For many, the terms ‘mentoring’ and ‘coaching’ appear to be interchangeable, but it is important to make a distinction between the two. Mentoring is usually considered to be an activity that takes place in a 1:1 situation with one person being the leader and the other the learner. In contrast, coaching is a partnership collaboration – that incorporates working alongside an individual to achieve shared aims.
My teacher coaching sessions support improvement in specific skill areas by providing another pair of “eyes and ears” to assess missed opportunities regarding behaviour and learning in the classroom. The collaboration will also allow the opportunity to compare and contrast specific student learning and socialisation needs within the classroom dynamic.
The benefits to schools that use teacher coaching techniques across the curriculum include:
- Increased understanding and control of the teachers own role in achieving success.
- Improved ability to communicate views and opinions.
- Enhanced abilities to make informed choices.
- Improved ability to see obstacles as challenges to be overcome.
- Improved emotional intelligence and the willingness to accept differing roles and others ideas.

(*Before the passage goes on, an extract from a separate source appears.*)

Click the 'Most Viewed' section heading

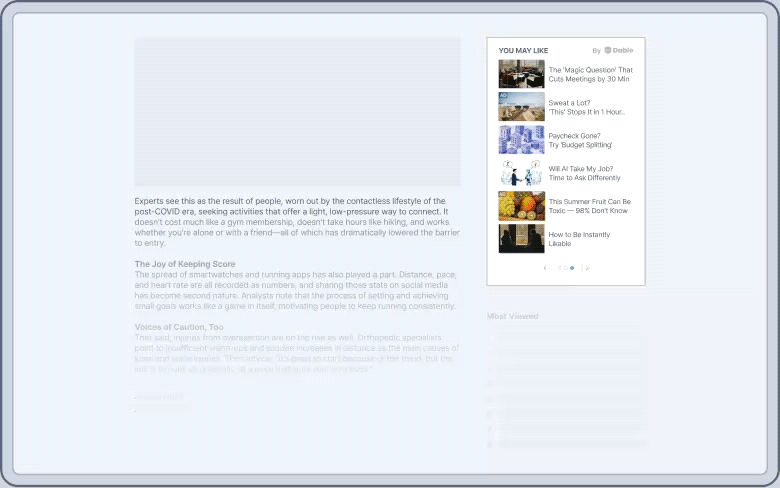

- Increased ability to become pro-active in locating solutions to individual difficulties.
- Development of teamwork approaches to solving problems.
- Promotion of communication and understanding between all stakeholders.

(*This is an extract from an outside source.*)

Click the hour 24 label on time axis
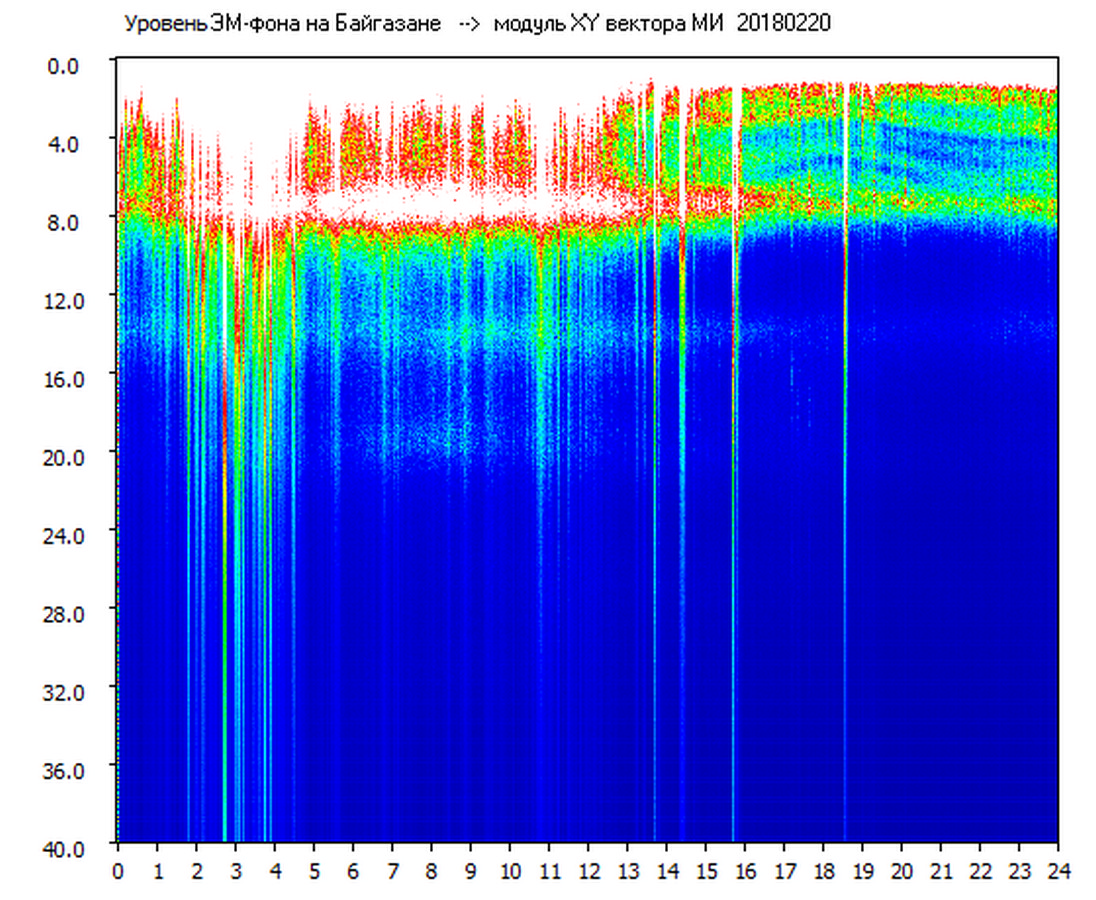The image size is (1096, 900). (1058, 870)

- Development of a learning community.
The method or process of how teacher coaching can take place needs to be organised on a school by school basis. However, one format that is commonly used includes the following:
- Up to 4 Members of staff can be seen per school day.

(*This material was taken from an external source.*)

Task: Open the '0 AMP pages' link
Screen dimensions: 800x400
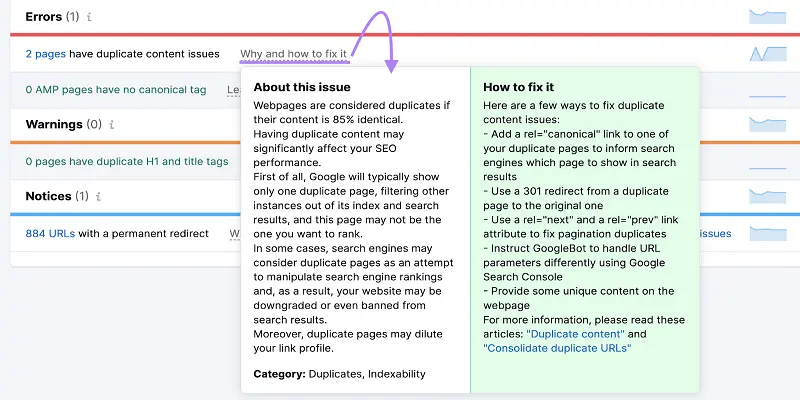Action: 59,90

- Verbal feedback is given to each member of staff visited that day with written feedback to follow.
- Feedback verbal or written sent to SMT if requested.
- Each member of staff is seen twice over a 4-6 week period.
The skills within the staff that will underpin the success in behaviour and learning, which will need to be supported include:
- Communication and interpersonal skills
- Creative thinking
- Active listening
- Reflective and open questioning
- Facilitating confidence in others and self to make mistakes and seeing these as learning opportunities
- Promoting motivation to achieve aims
- Being comfortable with ambiguity and disagreement
Coaching does not seek to judge or measure the teacher’s performance. It is an opportunity for the teacher to discuss and reflect on a number of situations that have taken place in the classroom on any given day.